Polhamus, who will be calling his 15th NFR, compares Tallman’s relationship with rodeo audiences to John Madden’s connection with NFL viewers, giving fans an intimate knowledge of the rodeo athletes as if they are old friends.
“It’s not just a way with words, which he obviously has,” Polhamus says. “He can use words and craft a vision that is so beautiful, but it’s not just that the vision is beautiful, it’s that it’s accurate.”
For Tallman, who in 2004 became the first Nevadan inducted into the ProRodeo Hall of Fame, announcing a rodeo isn’t so much finding a balance between entertaining and informing the crowd, but instead offering a blend.
“It has to be educational and entertaining, and it all has to be delivered enthusiastically, but you’ve got to have highs and lows,” he says. “You’ve got to let people breathe. You can’t just keep driving it at them all the time, so in between some heavy stuff you throw them some light stuff, and every once in a while you throw them some silence.”

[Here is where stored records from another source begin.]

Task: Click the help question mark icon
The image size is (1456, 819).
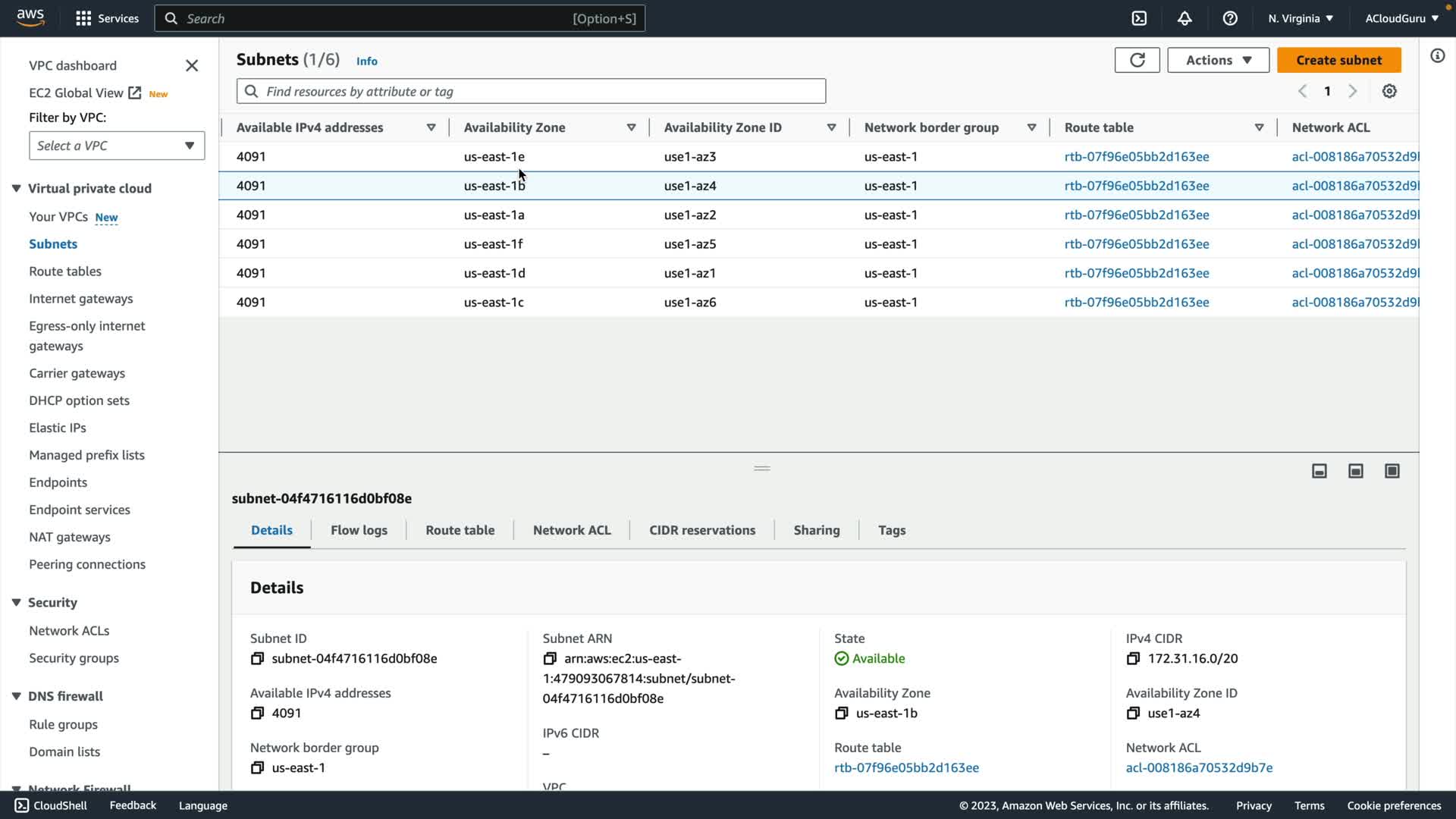Action: 1230,18
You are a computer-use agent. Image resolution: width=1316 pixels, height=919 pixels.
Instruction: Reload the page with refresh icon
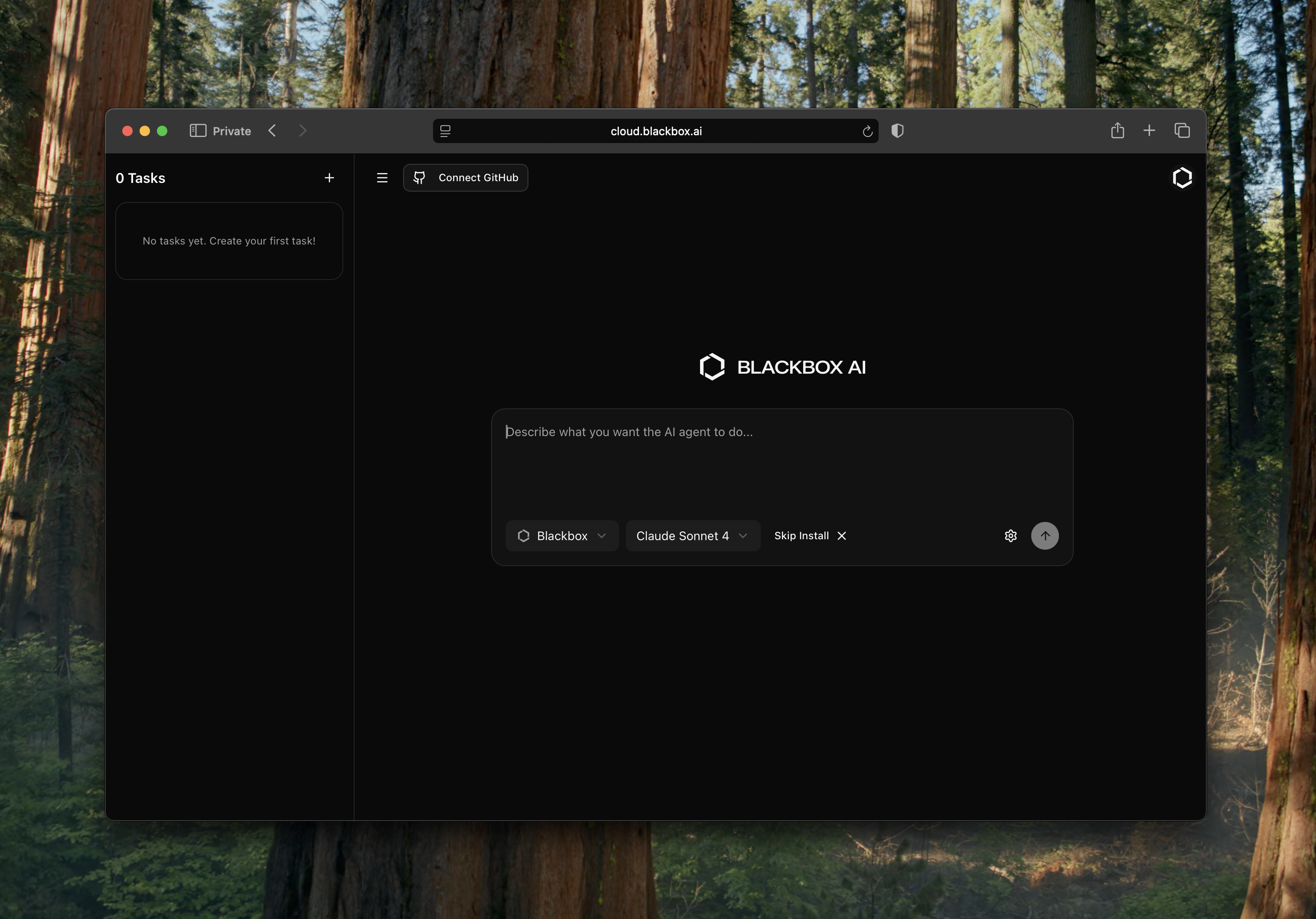867,131
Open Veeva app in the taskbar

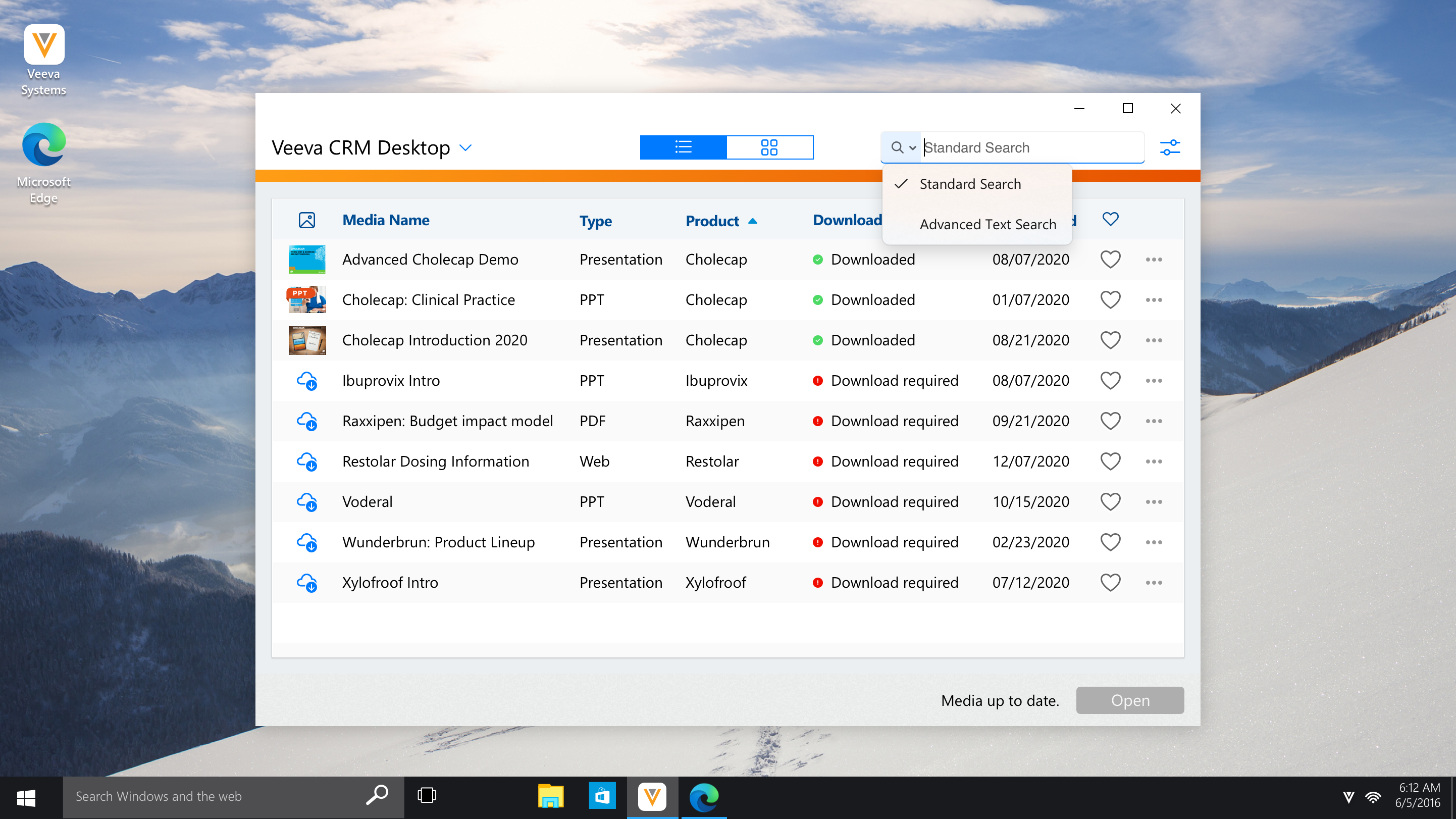point(652,796)
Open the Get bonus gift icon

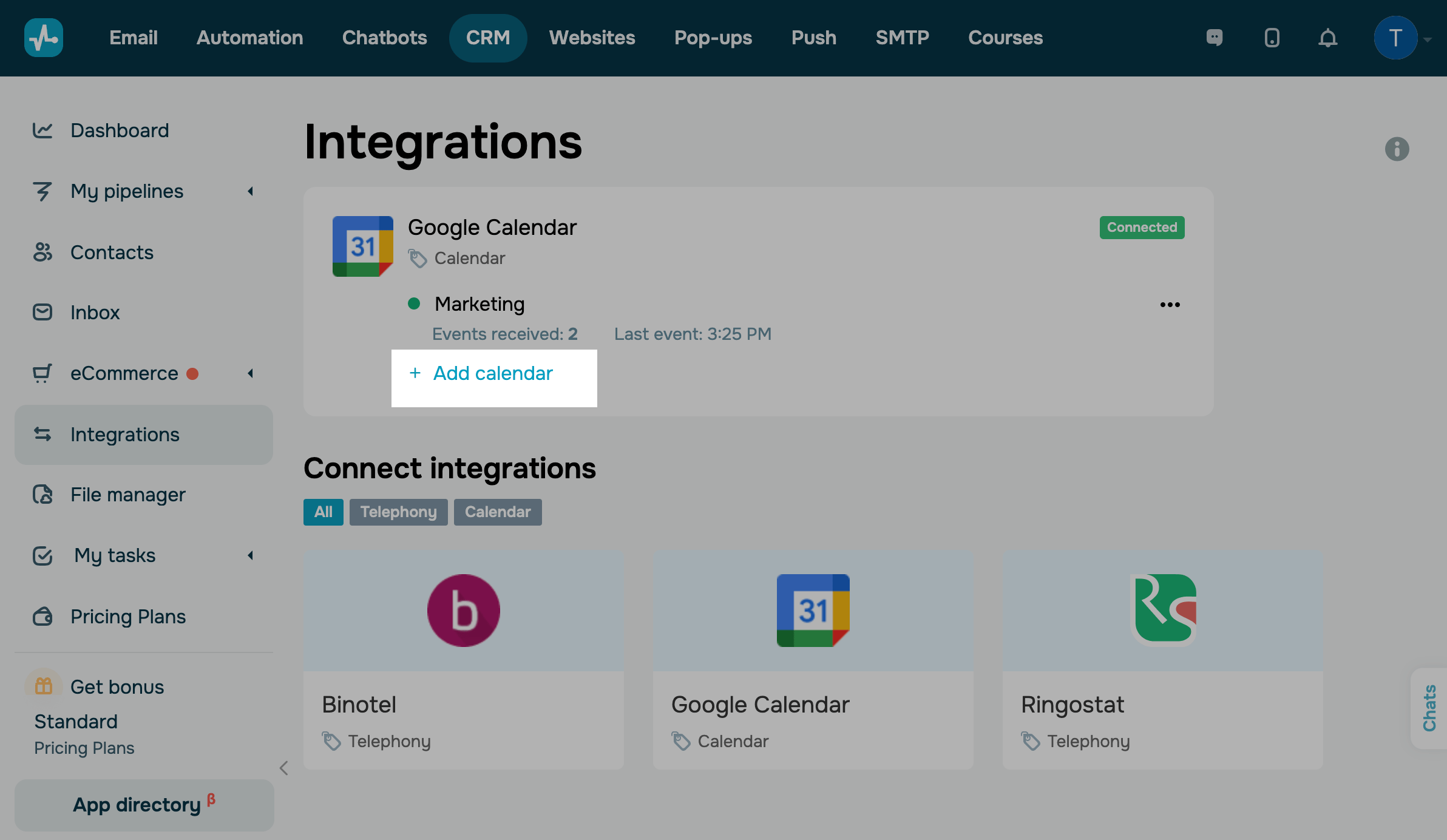pyautogui.click(x=44, y=686)
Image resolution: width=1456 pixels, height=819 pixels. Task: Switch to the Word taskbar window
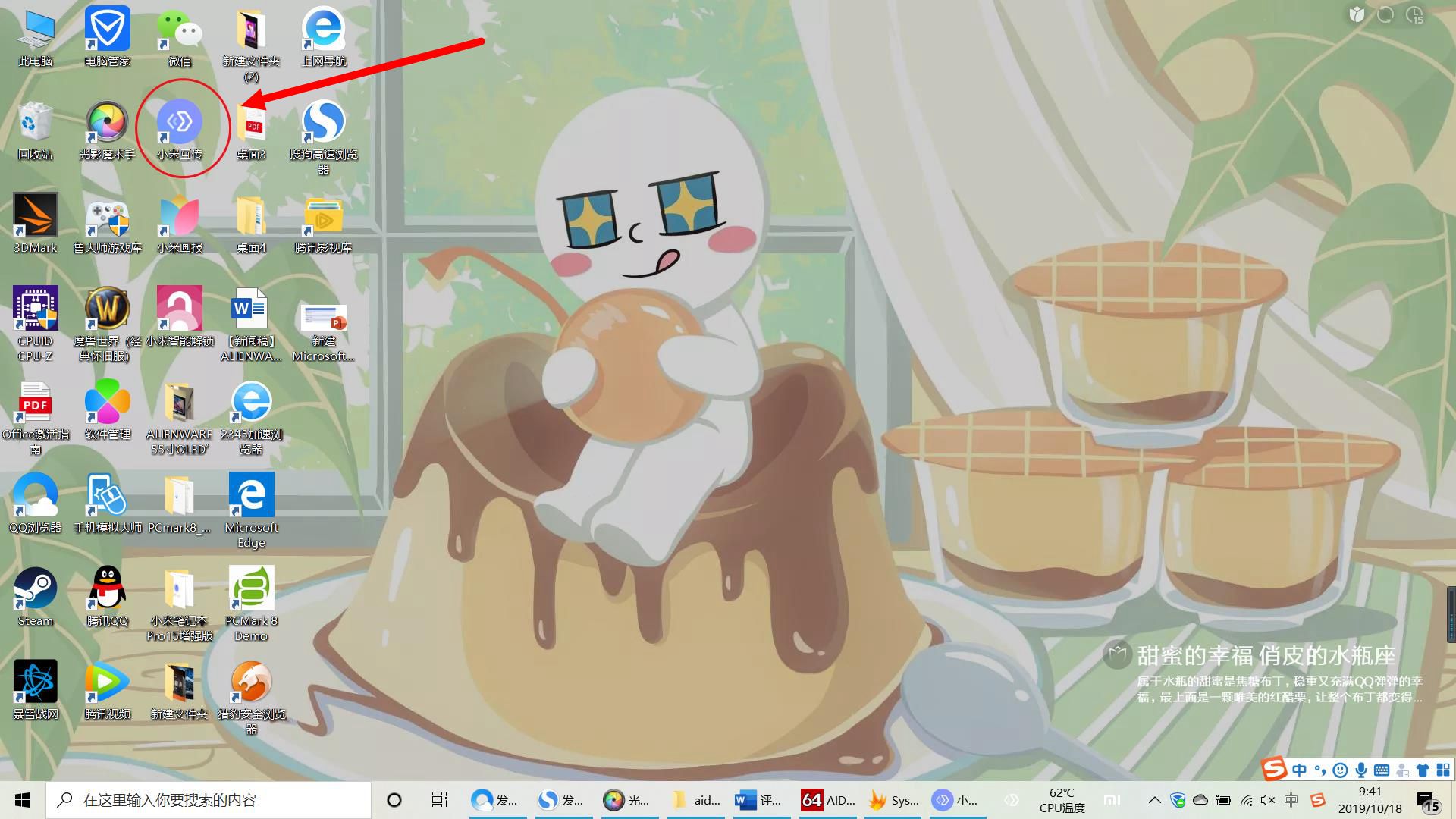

The amount of preparation Tallman puts in before each rodeo has grown over the years as audiences have become more educated, although much of the information he delivers during competitions comes from his decades of experience.
“I started doing my homework in 1969 and I’ve never stopped,” he says. “And that’s year-round—on the road, at home, wherever.”
Tallman has lived in Texas for the past 20 years, including the last five in the tiny town of Poolville, near Fort Worth. When contacted by Vegas Seven, he was busy riding his tractor on his ranch, something he rarely gets a chance to do being on the road 260 days a year.
The eight-time Professional Rodeo Cowboys Association Announcer of the Year calculates that about 12½ years of his life has been spent traveling from one event to the next, always carrying his “flying tools” of two Payday candy bars, a bag of peanut M&Ms, a USA Today and his Bible. But still he has no timetable for retirement, calling it “God’s choice, not mine.”
“I’m one of them overachieving, never-take-no-for-an-answer, no-door-has-ever-been-closed, anal-for-success idiots,” he says. “I’ve been in this business 40 years and I’m going [to the NFR] with the same or maybe more enthusiasm than I’ve ever had before. There’s a lot of big things happening in the rodeo business, and I’m just tickled ass pink to be a part of it.”